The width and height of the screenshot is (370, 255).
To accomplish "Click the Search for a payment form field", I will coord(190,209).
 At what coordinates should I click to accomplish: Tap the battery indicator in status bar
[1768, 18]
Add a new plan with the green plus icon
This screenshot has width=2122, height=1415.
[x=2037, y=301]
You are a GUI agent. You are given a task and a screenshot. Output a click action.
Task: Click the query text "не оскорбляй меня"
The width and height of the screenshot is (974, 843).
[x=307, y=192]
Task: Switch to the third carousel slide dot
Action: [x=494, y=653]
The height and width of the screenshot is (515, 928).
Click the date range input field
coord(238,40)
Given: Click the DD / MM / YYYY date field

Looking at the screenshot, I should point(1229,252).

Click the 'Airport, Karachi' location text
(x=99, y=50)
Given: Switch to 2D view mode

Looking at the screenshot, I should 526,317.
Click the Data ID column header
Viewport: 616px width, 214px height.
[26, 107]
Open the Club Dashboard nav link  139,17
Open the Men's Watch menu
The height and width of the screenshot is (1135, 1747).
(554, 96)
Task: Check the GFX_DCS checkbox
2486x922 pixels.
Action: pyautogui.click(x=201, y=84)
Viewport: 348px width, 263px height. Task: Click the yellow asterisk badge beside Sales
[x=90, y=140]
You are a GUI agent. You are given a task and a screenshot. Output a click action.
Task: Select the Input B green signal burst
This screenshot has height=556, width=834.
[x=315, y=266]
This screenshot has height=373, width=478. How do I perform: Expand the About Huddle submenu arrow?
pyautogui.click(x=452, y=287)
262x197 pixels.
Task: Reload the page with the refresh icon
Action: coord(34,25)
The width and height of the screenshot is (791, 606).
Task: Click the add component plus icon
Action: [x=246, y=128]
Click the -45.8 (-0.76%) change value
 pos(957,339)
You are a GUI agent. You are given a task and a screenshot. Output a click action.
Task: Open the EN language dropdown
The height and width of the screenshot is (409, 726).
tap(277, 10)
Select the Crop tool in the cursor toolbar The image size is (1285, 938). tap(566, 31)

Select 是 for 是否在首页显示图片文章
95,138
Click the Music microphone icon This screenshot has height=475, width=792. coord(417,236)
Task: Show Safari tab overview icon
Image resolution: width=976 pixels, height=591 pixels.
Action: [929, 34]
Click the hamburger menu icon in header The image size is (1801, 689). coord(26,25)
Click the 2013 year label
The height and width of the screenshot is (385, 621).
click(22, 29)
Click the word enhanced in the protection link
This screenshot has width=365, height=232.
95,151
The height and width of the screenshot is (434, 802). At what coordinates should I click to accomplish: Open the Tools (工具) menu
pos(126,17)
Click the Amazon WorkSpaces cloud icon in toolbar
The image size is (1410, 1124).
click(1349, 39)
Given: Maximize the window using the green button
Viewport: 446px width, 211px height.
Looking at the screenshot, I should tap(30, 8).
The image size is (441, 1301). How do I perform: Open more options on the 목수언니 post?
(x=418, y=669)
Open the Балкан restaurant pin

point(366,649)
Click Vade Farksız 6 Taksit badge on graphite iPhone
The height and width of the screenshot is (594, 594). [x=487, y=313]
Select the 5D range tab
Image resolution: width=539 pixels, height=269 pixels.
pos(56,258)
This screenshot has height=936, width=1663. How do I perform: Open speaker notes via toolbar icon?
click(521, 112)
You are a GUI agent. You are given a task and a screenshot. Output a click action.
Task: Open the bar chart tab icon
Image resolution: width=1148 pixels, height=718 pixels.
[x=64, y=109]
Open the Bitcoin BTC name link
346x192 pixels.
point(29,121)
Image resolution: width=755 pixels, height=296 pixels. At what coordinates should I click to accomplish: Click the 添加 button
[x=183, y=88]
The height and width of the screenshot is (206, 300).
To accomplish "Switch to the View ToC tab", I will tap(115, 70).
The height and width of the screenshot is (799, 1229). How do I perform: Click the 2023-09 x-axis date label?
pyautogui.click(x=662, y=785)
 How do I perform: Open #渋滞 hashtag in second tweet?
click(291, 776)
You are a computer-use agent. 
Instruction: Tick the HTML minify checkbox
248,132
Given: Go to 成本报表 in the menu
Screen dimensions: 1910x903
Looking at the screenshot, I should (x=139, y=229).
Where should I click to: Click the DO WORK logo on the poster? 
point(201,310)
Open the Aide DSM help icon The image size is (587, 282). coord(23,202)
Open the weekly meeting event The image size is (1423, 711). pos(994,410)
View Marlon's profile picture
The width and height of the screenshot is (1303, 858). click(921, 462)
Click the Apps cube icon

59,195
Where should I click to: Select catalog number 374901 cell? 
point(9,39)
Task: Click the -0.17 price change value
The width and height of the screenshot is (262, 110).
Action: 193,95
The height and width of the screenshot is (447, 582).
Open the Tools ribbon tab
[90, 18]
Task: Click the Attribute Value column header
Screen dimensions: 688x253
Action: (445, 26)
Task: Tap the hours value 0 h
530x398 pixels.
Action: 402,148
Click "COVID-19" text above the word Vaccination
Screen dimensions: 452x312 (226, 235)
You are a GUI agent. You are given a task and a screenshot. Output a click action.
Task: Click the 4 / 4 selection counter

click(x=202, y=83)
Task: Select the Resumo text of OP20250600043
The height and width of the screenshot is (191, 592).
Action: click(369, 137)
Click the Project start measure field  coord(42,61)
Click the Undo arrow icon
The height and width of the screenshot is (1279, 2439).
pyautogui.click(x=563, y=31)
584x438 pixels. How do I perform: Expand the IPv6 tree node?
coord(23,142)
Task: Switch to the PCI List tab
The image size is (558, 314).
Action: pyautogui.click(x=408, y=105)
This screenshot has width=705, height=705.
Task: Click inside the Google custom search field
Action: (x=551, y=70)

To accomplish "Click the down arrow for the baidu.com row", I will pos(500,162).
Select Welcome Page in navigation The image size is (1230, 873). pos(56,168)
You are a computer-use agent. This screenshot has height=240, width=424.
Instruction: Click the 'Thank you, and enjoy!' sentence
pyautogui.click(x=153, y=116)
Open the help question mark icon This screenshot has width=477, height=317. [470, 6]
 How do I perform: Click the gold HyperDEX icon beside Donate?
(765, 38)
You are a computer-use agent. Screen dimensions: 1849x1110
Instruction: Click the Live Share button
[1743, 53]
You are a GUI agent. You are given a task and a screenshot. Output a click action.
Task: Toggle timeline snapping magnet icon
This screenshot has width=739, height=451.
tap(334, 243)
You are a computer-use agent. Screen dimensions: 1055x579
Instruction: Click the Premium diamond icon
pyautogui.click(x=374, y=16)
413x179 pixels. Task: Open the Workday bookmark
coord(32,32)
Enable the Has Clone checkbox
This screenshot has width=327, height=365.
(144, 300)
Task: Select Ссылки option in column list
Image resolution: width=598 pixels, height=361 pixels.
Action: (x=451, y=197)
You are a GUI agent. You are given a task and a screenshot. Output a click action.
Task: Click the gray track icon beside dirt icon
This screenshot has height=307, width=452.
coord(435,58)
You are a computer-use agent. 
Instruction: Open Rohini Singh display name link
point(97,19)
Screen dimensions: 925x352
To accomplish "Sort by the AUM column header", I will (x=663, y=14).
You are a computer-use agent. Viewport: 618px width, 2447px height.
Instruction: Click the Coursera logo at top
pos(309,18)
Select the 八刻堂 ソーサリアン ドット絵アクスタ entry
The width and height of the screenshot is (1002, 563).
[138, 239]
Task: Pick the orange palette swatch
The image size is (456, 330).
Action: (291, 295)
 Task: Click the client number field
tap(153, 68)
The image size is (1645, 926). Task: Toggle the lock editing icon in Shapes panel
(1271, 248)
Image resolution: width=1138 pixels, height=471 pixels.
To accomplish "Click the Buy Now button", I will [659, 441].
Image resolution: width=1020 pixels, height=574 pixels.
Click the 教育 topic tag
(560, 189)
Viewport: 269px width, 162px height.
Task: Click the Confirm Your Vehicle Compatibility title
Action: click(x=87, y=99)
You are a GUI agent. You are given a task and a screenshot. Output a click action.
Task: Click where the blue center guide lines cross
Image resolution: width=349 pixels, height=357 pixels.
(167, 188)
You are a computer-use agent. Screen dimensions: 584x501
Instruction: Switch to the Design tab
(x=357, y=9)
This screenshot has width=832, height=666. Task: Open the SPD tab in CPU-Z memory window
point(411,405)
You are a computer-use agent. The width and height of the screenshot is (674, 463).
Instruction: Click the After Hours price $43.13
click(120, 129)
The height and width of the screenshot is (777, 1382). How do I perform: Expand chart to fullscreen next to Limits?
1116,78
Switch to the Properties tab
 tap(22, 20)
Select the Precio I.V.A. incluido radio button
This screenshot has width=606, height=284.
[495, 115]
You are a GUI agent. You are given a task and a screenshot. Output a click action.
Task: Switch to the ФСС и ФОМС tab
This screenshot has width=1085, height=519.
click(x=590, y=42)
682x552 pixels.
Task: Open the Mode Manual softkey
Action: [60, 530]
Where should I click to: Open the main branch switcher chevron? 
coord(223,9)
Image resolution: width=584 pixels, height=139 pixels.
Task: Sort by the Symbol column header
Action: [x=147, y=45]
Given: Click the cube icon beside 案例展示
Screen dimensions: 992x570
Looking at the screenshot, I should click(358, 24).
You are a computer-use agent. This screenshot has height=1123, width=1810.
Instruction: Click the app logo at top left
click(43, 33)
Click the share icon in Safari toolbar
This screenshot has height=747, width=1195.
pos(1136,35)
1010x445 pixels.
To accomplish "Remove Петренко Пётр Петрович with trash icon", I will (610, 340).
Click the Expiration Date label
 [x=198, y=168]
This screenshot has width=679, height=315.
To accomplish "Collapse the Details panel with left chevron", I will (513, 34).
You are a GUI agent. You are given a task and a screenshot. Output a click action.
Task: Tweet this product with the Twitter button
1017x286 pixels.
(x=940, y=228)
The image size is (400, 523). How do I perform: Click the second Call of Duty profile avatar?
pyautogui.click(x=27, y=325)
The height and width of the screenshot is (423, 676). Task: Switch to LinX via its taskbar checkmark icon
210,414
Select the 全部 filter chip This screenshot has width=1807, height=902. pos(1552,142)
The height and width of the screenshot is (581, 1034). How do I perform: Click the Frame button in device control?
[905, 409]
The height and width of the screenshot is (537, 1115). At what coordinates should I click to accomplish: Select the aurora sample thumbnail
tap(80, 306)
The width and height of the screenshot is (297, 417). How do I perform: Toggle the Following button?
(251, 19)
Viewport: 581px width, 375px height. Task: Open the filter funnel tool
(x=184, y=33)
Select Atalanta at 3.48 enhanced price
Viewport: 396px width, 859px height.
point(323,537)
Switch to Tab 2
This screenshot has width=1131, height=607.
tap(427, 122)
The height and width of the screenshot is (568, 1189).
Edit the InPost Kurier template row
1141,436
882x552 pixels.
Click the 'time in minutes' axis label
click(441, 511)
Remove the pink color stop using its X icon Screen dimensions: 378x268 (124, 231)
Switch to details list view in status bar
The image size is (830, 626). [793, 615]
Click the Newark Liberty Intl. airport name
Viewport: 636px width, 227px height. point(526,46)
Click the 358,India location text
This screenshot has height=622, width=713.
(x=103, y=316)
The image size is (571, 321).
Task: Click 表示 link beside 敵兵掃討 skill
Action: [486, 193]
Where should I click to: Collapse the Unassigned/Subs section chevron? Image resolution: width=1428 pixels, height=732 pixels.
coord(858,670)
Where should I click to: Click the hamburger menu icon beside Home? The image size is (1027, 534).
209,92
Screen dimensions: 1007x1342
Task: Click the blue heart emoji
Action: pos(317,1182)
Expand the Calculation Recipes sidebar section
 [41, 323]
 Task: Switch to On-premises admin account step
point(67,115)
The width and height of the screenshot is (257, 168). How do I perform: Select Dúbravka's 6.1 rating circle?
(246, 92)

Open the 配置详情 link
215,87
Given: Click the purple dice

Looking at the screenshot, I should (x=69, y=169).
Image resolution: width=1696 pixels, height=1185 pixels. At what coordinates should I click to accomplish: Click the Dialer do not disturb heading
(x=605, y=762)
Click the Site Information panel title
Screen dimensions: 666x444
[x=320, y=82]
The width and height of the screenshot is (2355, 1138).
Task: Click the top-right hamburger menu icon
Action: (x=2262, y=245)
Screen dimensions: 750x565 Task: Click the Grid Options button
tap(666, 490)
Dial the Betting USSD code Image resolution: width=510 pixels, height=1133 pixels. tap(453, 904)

• • • • •

Return every line of the rows above, from the first line through the line containing "(x=99, y=50)", inclusive, reproducing each line verbatim.

The width and height of the screenshot is (370, 255).
To accomplish "Click the Search for a payment form field", I will coord(190,209).
 At what coordinates should I click to accomplish: Tap the battery indicator in status bar
[1768, 18]
Add a new plan with the green plus icon
This screenshot has width=2122, height=1415.
[x=2037, y=301]
You are a GUI agent. You are given a task and a screenshot. Output a click action.
Task: Click the query text "не оскорбляй меня"
The width and height of the screenshot is (974, 843).
[x=307, y=192]
Task: Switch to the third carousel slide dot
Action: [x=494, y=653]
The height and width of the screenshot is (515, 928).
Click the date range input field
coord(238,40)
Given: Click the DD / MM / YYYY date field

Looking at the screenshot, I should point(1229,252).

Click the 'Airport, Karachi' location text
(x=99, y=50)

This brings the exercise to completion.